Requirements ::
Reproduce every line from the one that contains "Click the 计算机设备 sector label" through the end of the entries, both included and the requests with them. Multiply each number in the answers (the click coordinates) by 1.75, round to whole numbers with halves rounded up, return only these lines, and omit the pictures.

Extracted material ::

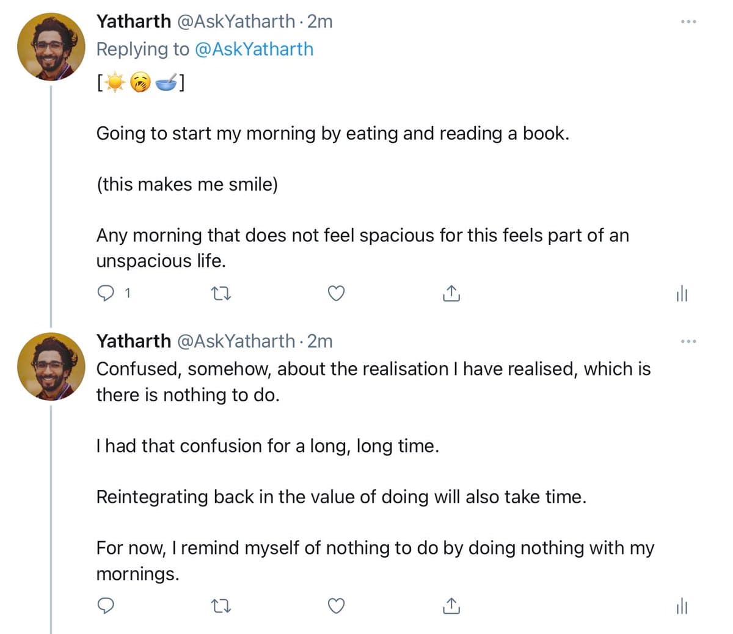Click the Yatharth display name on first tweet
733x634 pixels.
[x=133, y=21]
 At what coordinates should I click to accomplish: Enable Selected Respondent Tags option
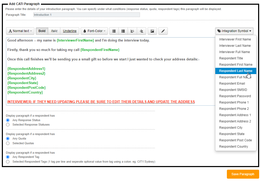pyautogui.click(x=8, y=162)
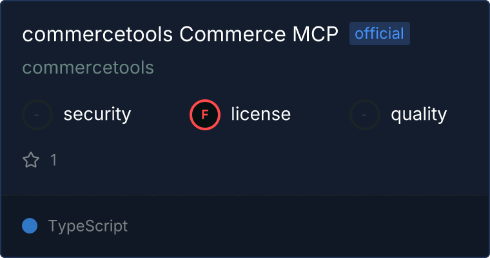490x258 pixels.
Task: Click the star outline icon
Action: [x=31, y=160]
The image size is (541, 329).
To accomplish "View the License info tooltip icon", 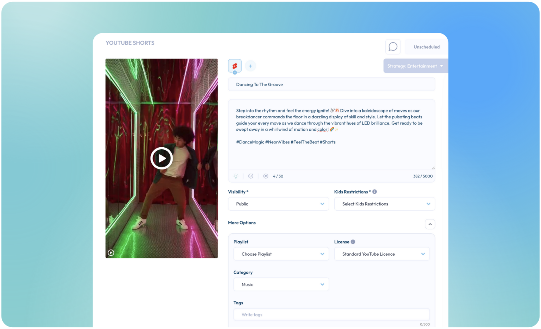I will (353, 242).
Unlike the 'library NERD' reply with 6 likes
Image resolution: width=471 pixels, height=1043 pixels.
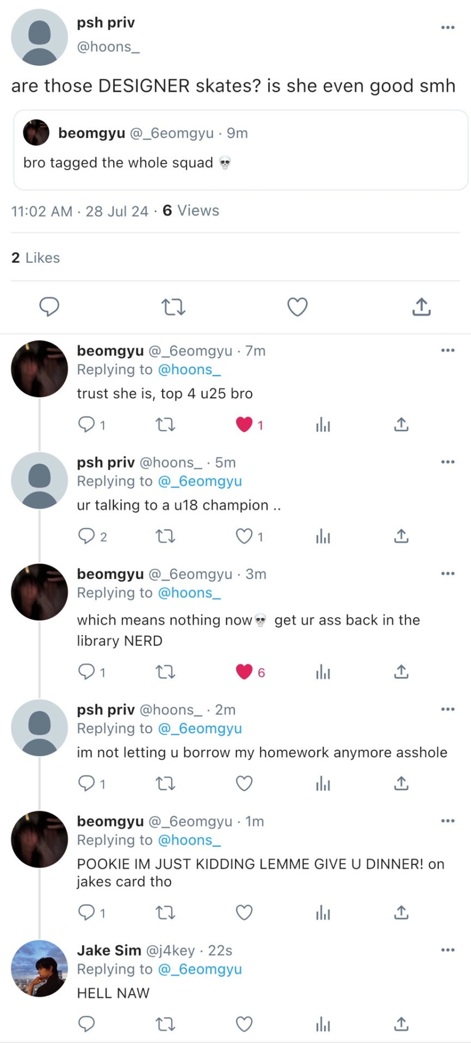pos(244,672)
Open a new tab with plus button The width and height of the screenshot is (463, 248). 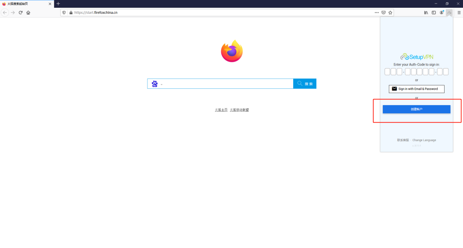pyautogui.click(x=58, y=3)
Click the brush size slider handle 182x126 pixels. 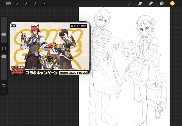coord(4,34)
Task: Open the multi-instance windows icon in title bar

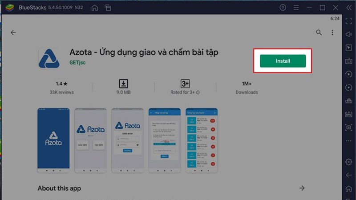Action: [x=108, y=8]
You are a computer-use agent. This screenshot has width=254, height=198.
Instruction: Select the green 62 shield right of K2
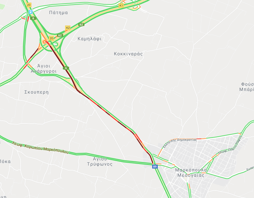[81, 25]
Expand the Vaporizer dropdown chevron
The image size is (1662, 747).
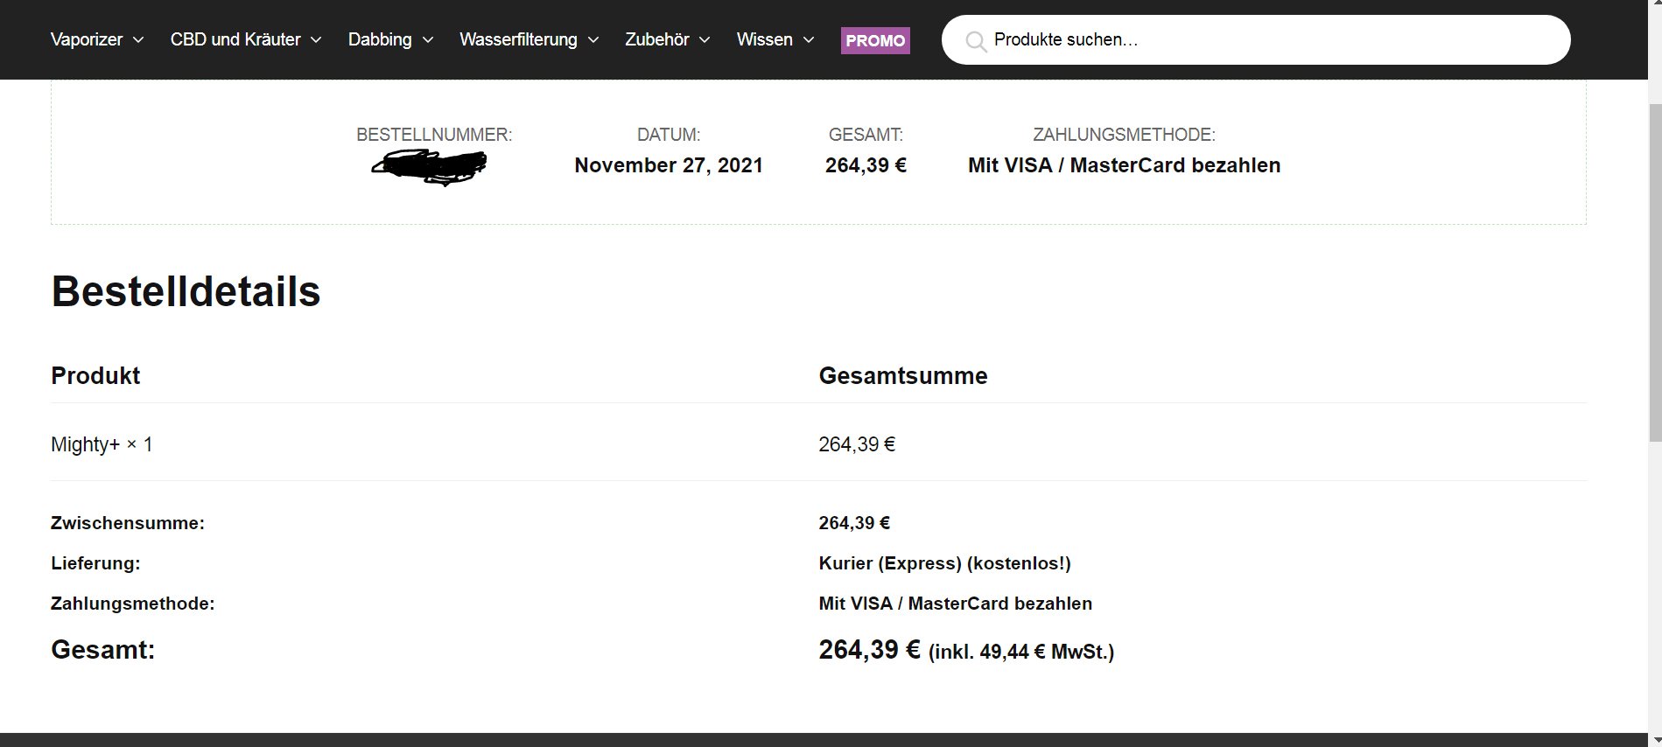tap(138, 40)

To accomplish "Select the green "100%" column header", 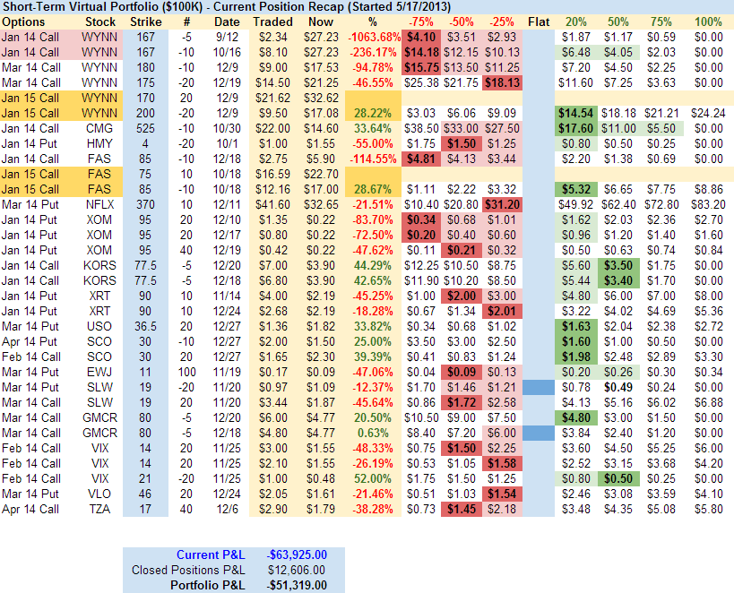I will click(x=707, y=21).
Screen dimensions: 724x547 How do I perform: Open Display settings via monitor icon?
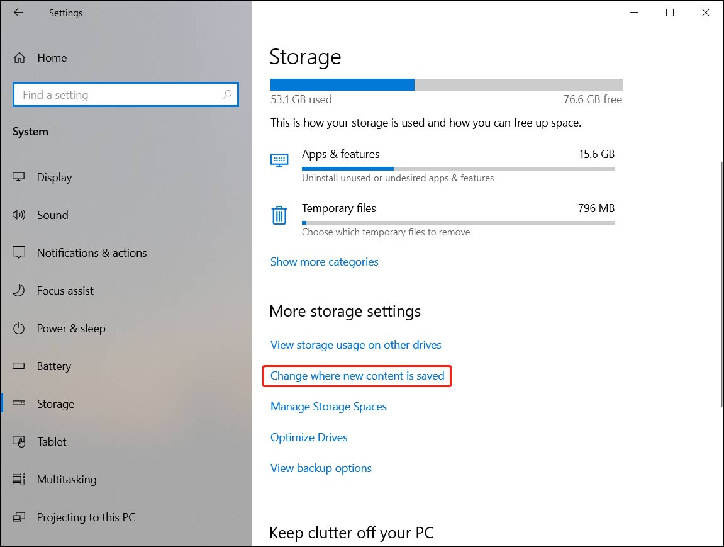click(19, 178)
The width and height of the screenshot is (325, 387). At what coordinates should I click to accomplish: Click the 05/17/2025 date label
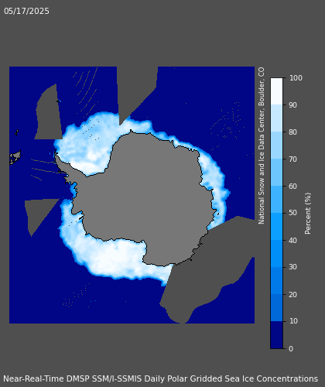[x=26, y=11]
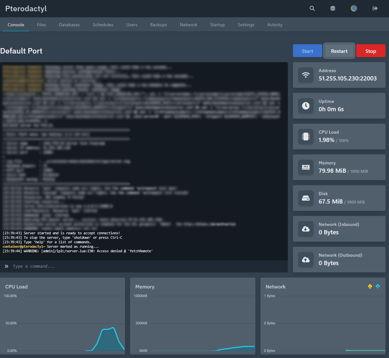Screen dimensions: 389x358
Task: Switch to the Files tab
Action: (41, 25)
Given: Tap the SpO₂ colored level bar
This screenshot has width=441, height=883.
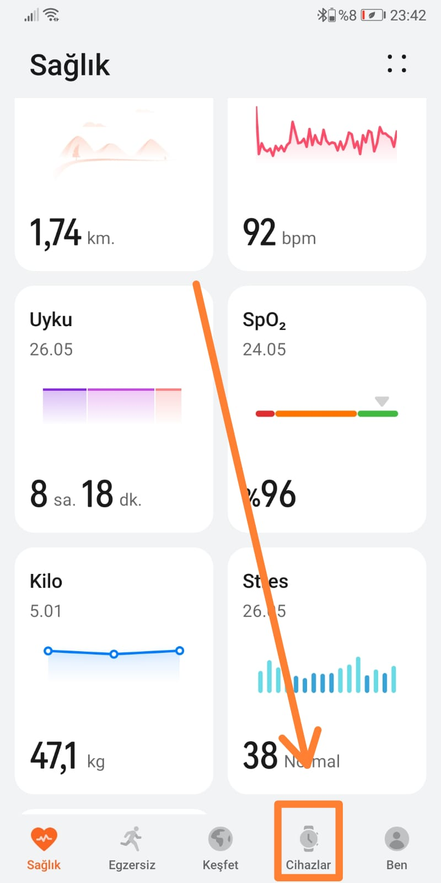Looking at the screenshot, I should [x=327, y=413].
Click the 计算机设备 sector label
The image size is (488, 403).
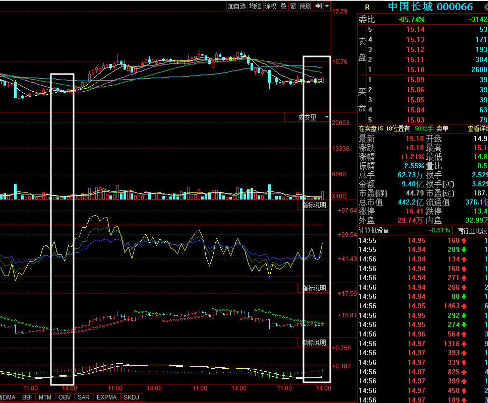click(x=374, y=230)
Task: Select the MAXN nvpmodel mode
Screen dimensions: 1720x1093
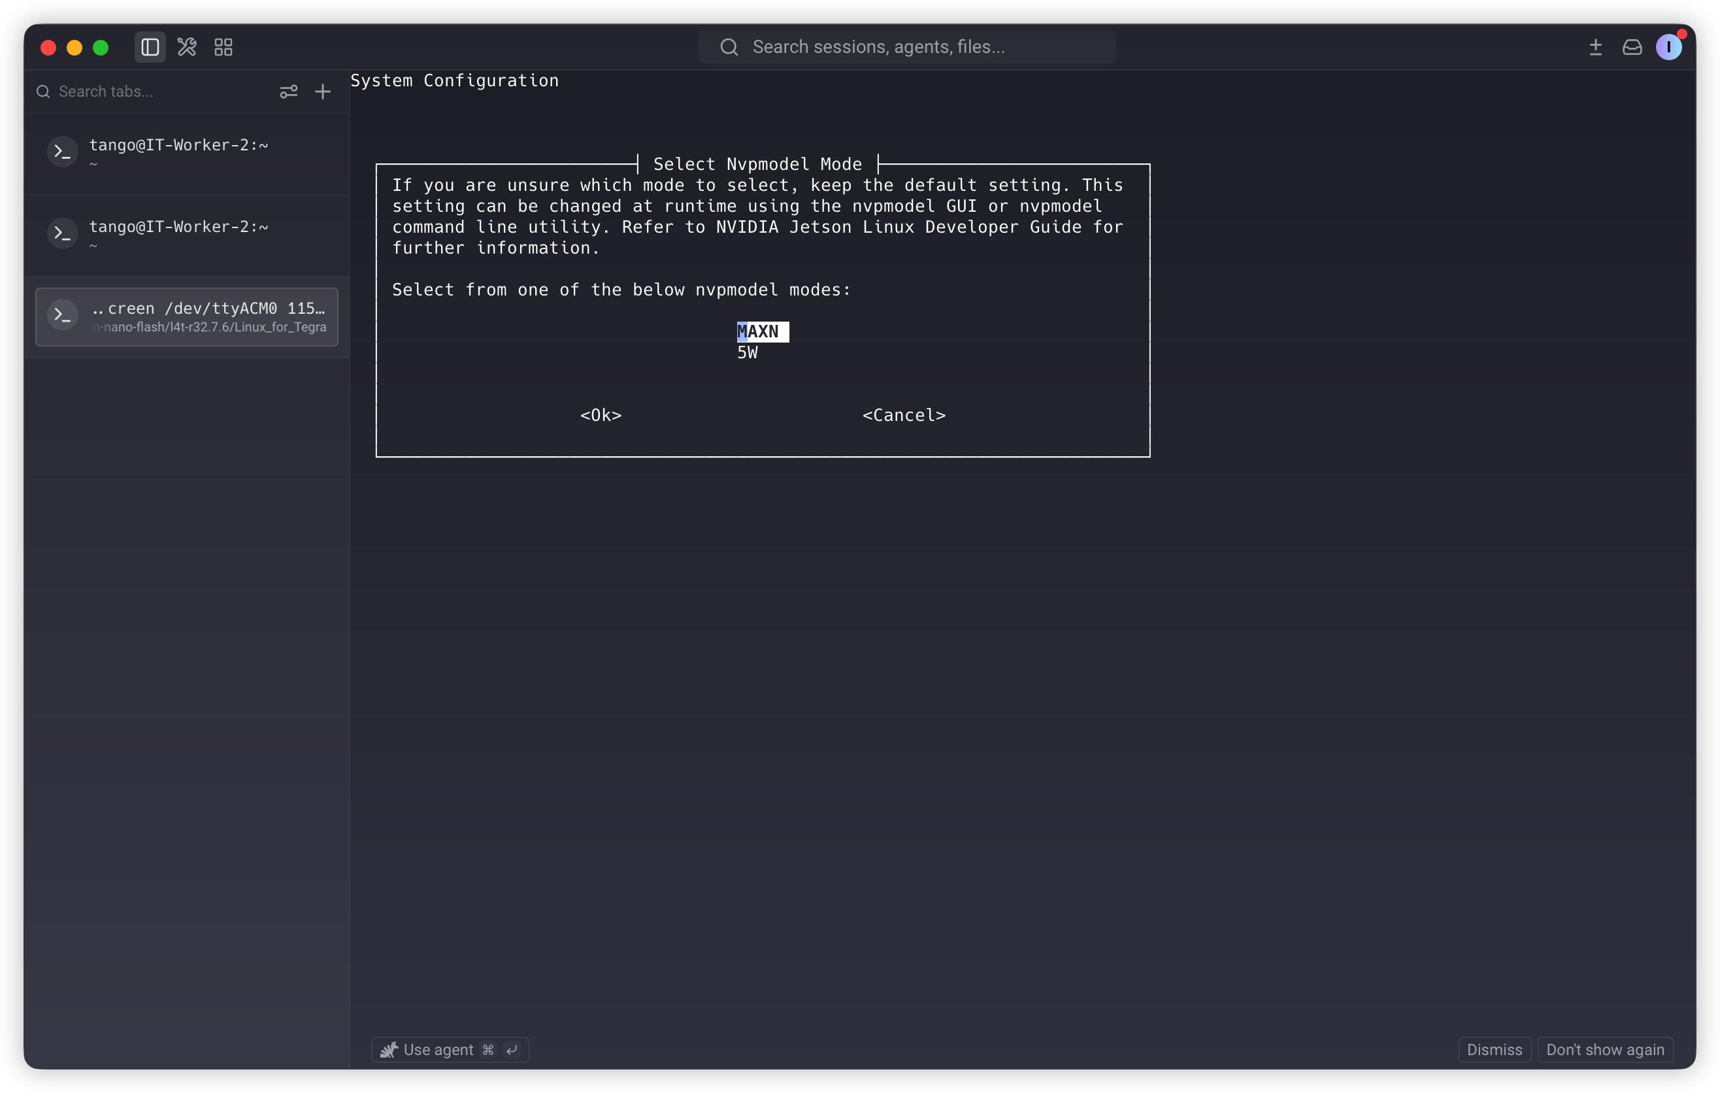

Finished answer ::
Click the 计算机设备 sector label
The image size is (488, 403).
click(x=655, y=403)
Task: Select the MAXN nvpmodel mode
Screen dimensions: 1720x1093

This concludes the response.